-- What is needed --
Exactly the lines from the first line of the records to the line holding "You are a computer-use" should be duplicated, and nothing more; pictures stay out.

━━━━━ Data provided ━━━━━

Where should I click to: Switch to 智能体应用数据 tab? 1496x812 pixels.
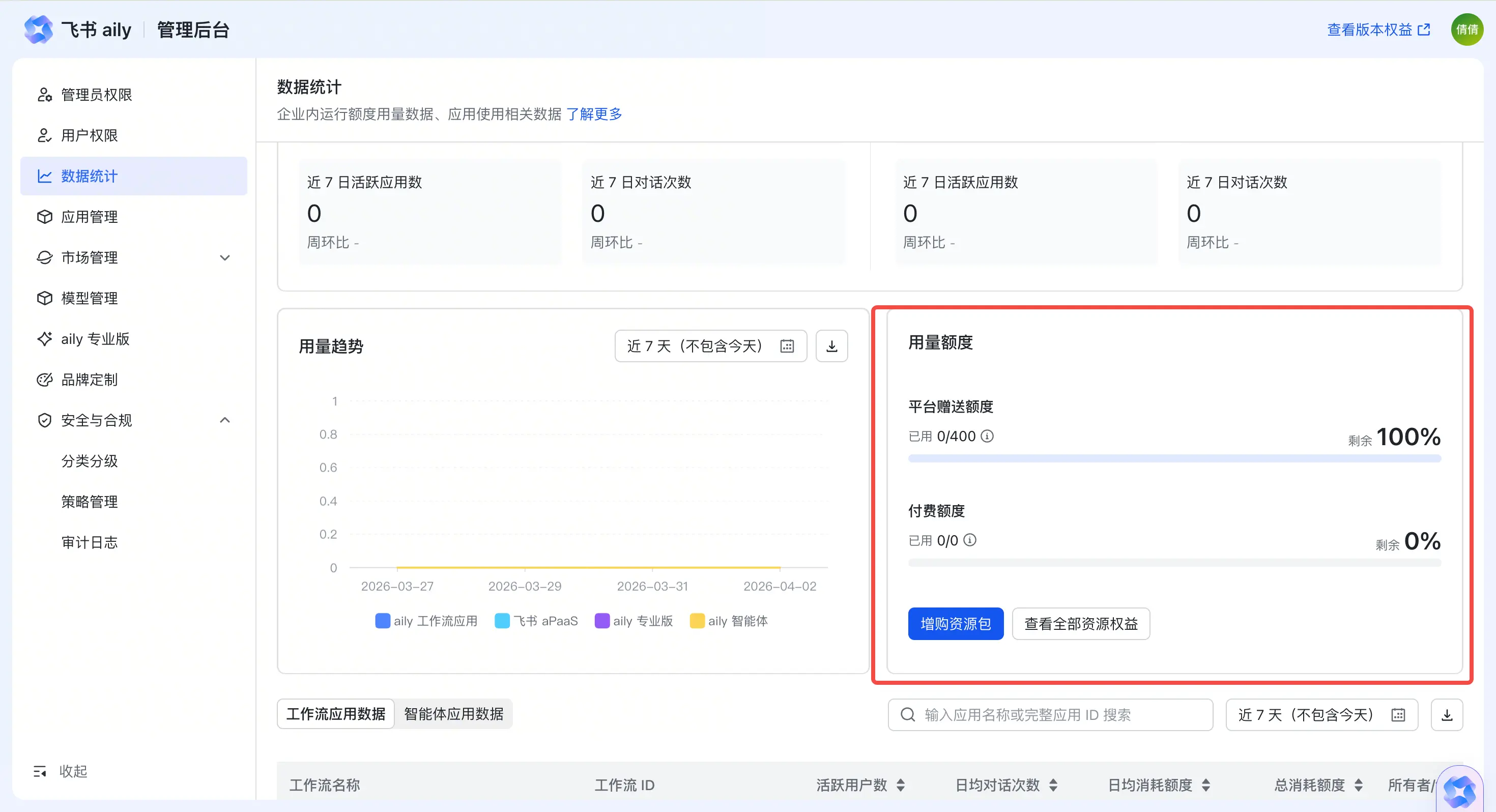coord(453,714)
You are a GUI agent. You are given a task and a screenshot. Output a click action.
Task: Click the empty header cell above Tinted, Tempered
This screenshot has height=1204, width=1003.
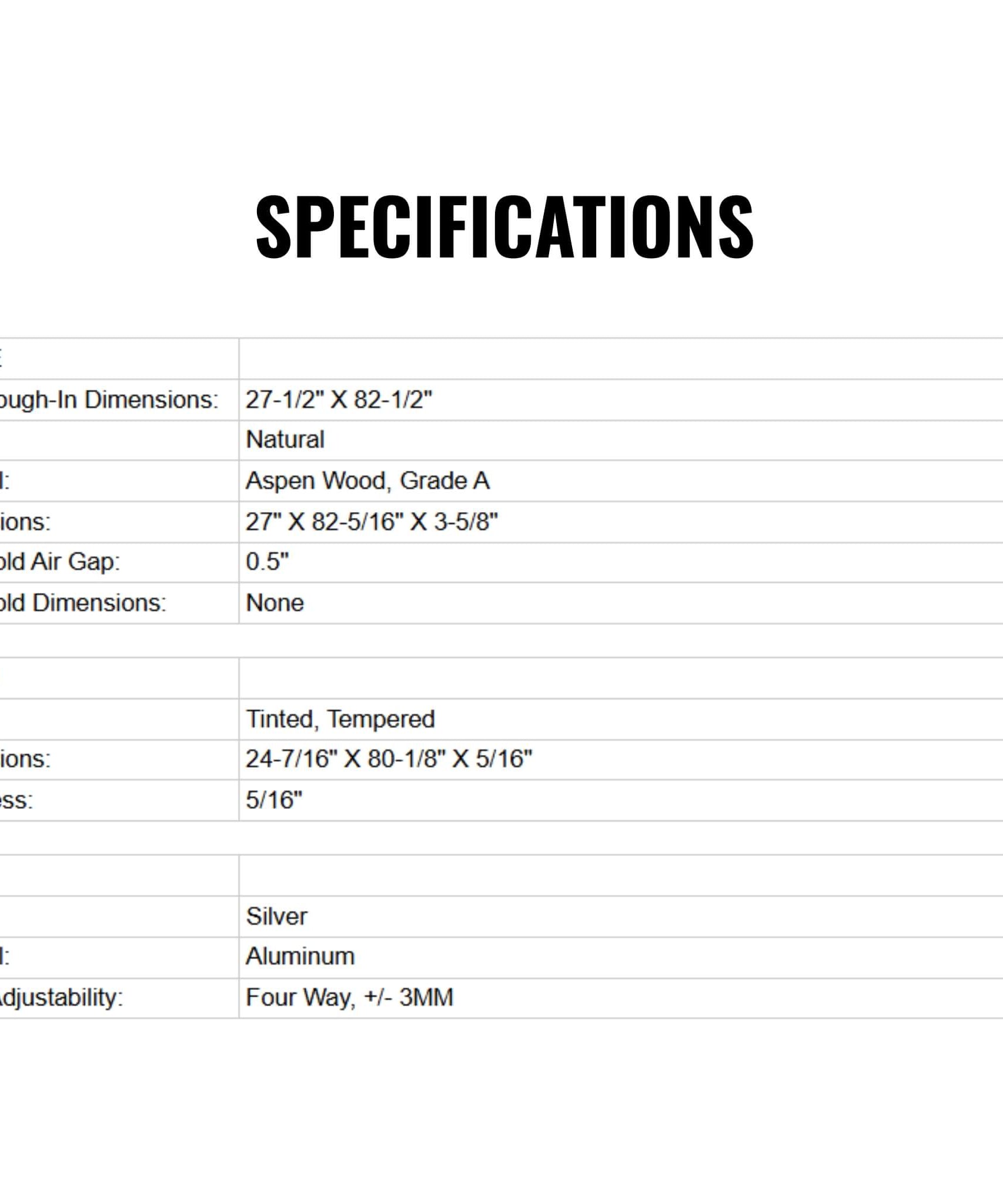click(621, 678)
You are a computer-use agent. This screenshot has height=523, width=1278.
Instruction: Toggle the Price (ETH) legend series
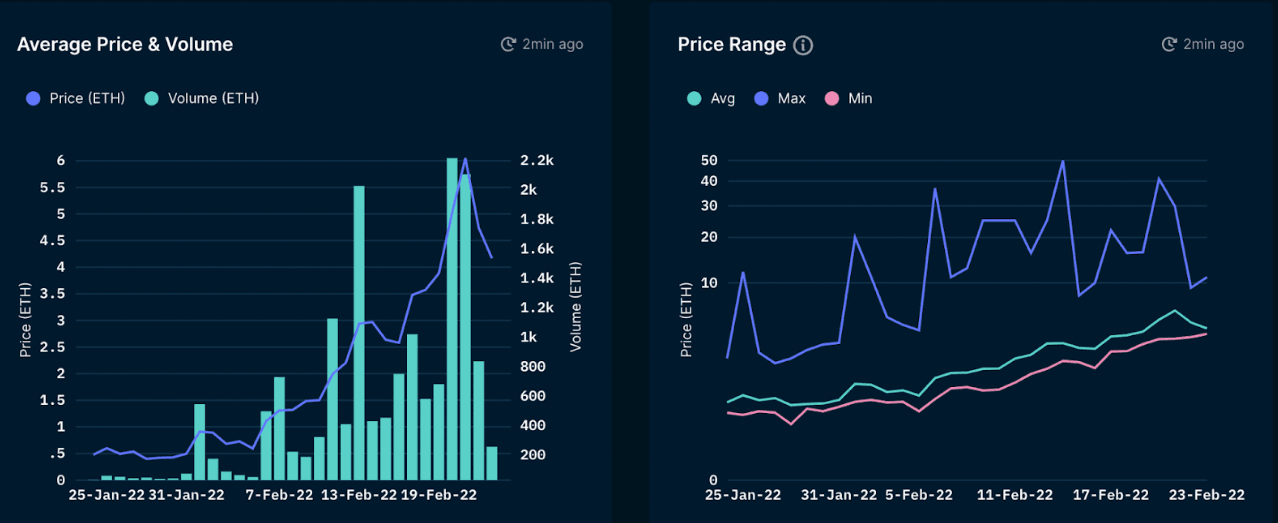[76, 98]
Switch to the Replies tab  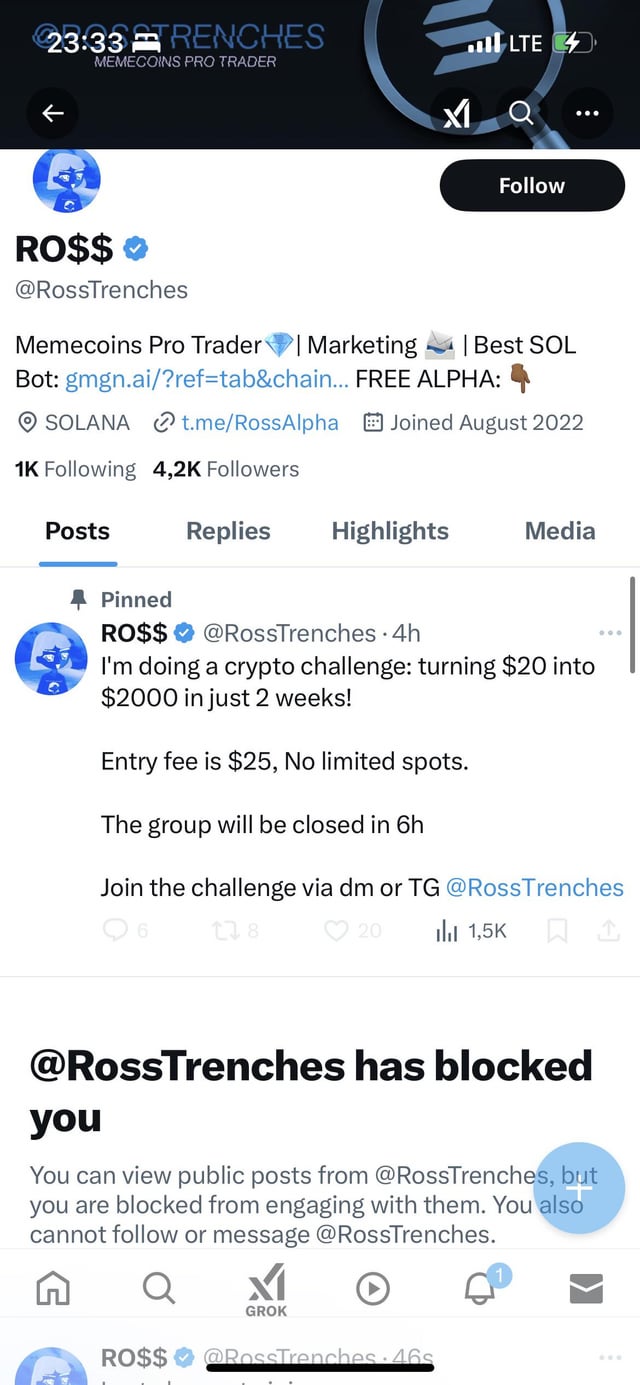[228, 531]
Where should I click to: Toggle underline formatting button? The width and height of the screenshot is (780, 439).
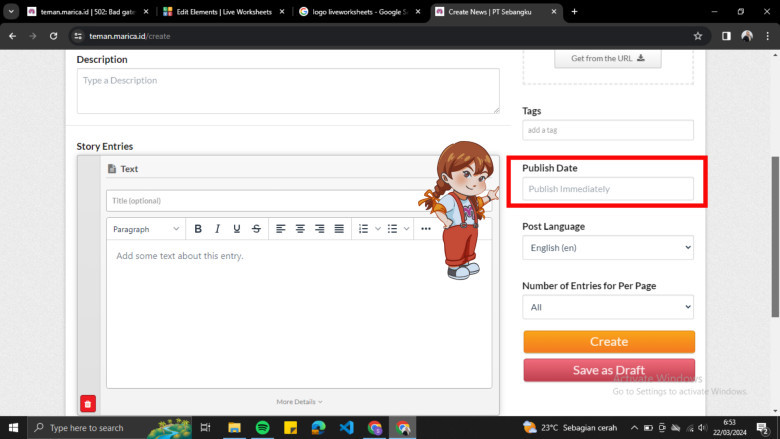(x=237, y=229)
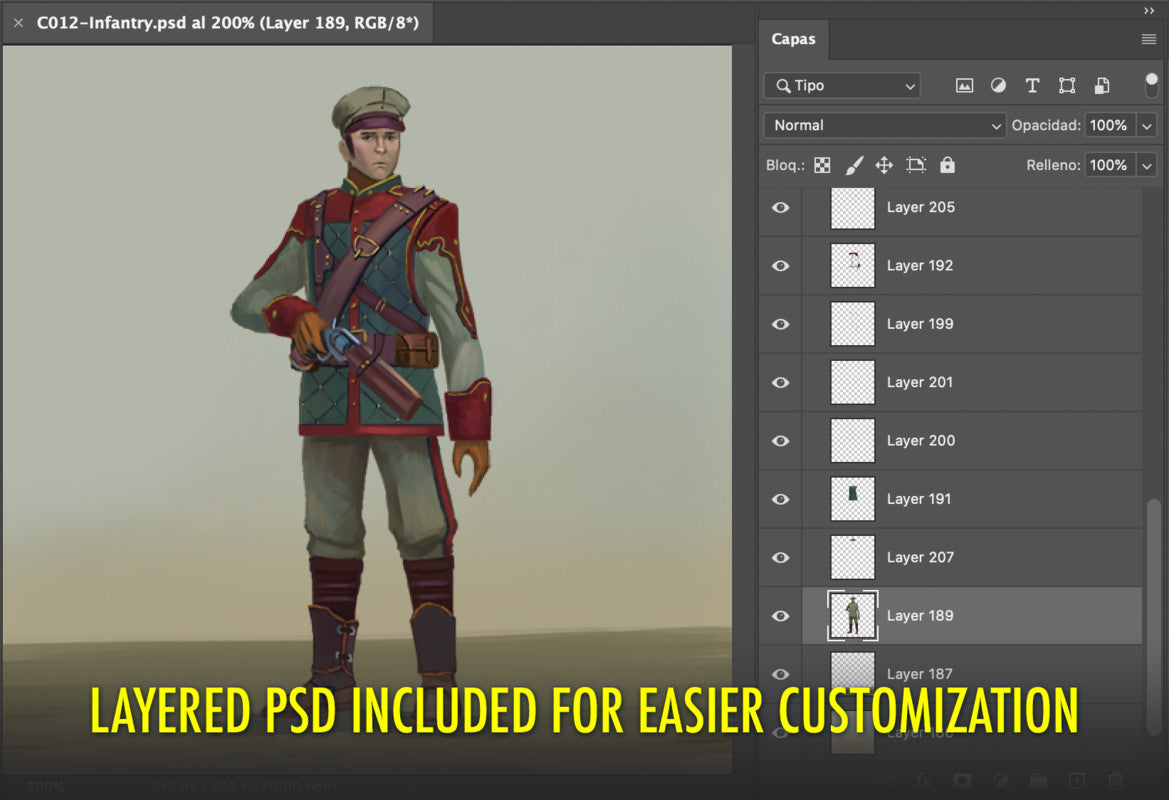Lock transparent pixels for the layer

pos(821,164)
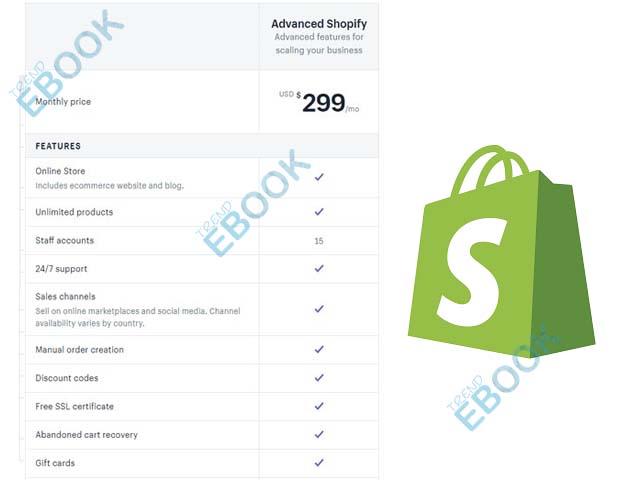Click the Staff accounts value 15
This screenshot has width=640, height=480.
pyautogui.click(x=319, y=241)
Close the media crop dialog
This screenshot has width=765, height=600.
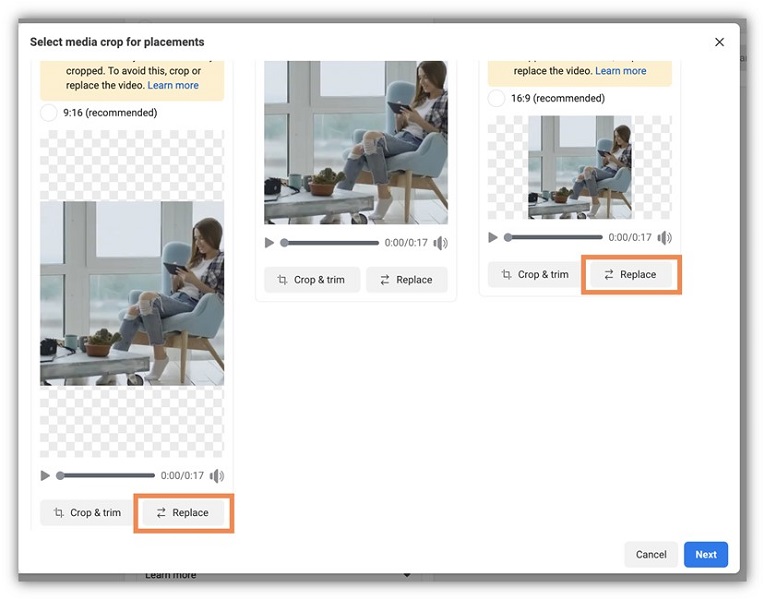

━━━━━

-- Problem solution --
Where should I click to: Switch to 智能体应用数据 tab? 1496x812 pixels.
coord(453,714)
You are a GUI agent. You are given a task and a screenshot. Output a click action.
Task: Click the empty header cell above Tinted, Tempered
This screenshot has height=1204, width=1003.
click(621, 678)
You are a computer-use agent. This screenshot has height=523, width=1278.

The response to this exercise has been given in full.